Ложа залилась смехом. Куцебородый понял, что поймал волну, и продолжил:
— Знаешь ли ты Октавиана Зориана? Хотя бы одно из его дивных стихотворений? Этому сейчас вообще обучают?.. Ах, ты ведь наверно окончил только пару классов и затем сразу отправился в одну из тех прибыльных ниш, которые сейчас так быстро заполняются неудачниками, мнящими себя новой вехой истории…
Я двинулся, чтобы набить негодяю морду, но виконт меня опередил: с грацией сытого льва он подошёл к своему товарищу и отвесил ему такую пощёчину, что, если бы кто-то иной, более малой комплекции, получил такую, то наверняка бы отправился в нокаут.

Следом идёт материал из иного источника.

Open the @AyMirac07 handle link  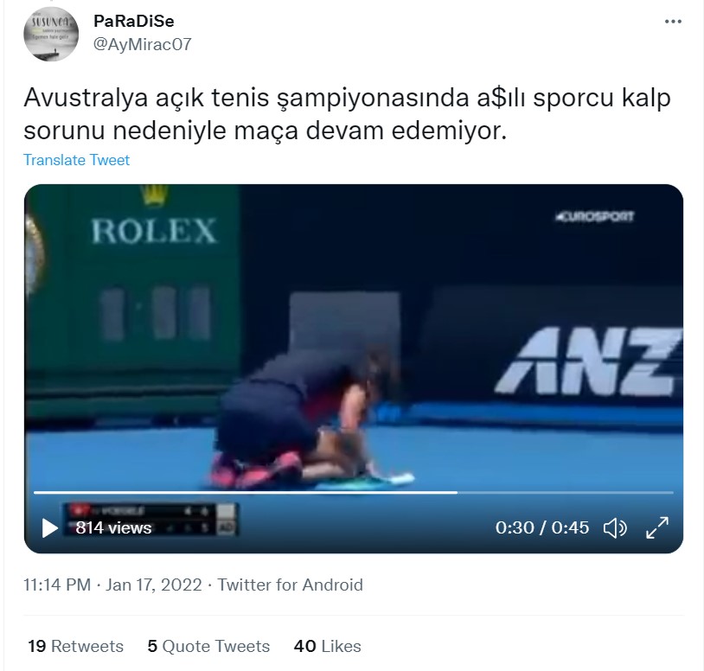coord(143,44)
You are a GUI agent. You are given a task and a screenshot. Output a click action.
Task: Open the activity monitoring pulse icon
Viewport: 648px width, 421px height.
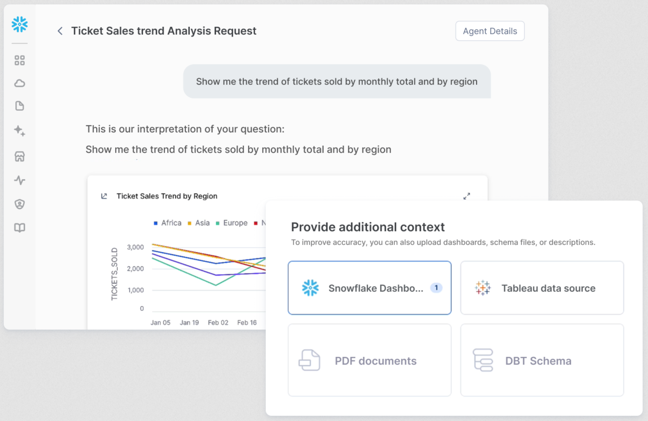pyautogui.click(x=19, y=180)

Расслабленный хам, упокоенный куревом, повалился на коленки одной из своих пассий и смешно застонал. Уверен, по его лицу покатились слёзы, и только заглушённый свет мешал разглядеть их в полной мере.
— Ты что делаешь, ублю…
— Ты оскорбил моего гостя и понёс заслуженное наказание. Сегодня тебе в «Серебряной ложке» больше делать нечего. Встань и выйди отсюда.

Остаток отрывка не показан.